----- Input records
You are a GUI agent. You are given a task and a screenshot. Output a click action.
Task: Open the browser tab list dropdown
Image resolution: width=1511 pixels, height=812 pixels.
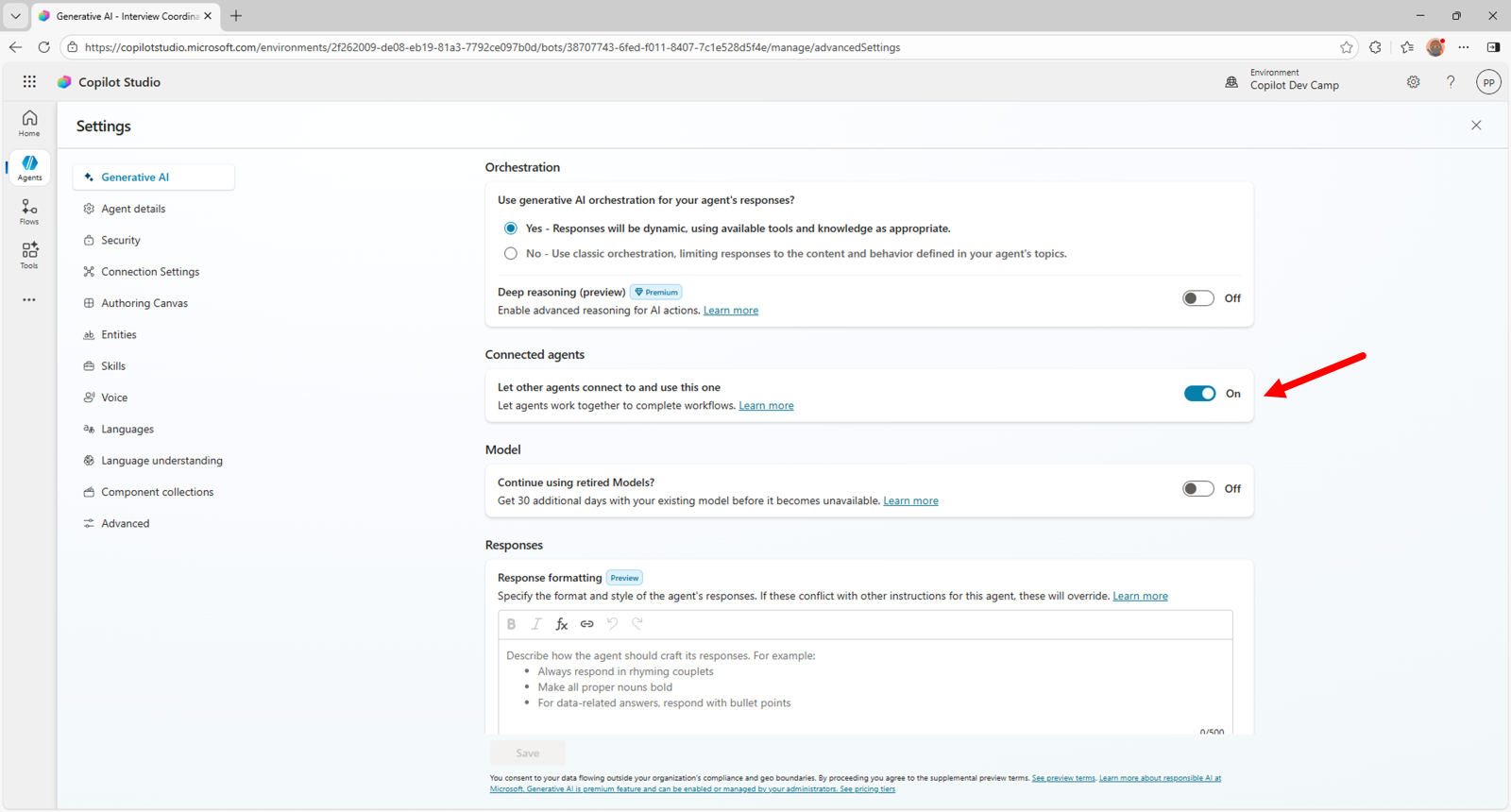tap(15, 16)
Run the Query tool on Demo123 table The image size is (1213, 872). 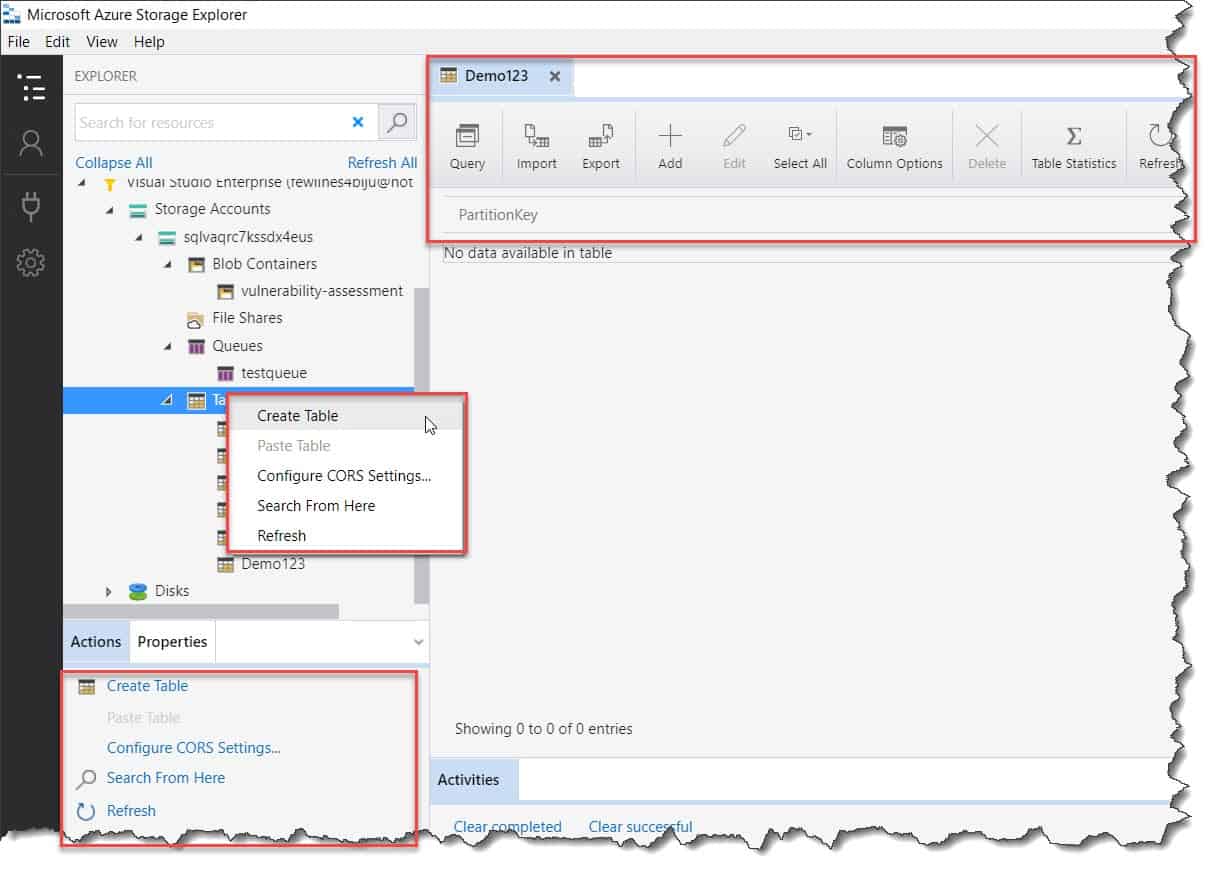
----------
• What to produce
Transcribe every line of the data exactly. No pictures go in the copy.

• Task answer
You are a GUI agent. You are given a task and a screenshot. Output a click action.
Task: Open the browser tab list dropdown
Image resolution: width=1511 pixels, height=812 pixels.
tap(15, 16)
Run the Query tool on Demo123 table The image size is (1213, 872). 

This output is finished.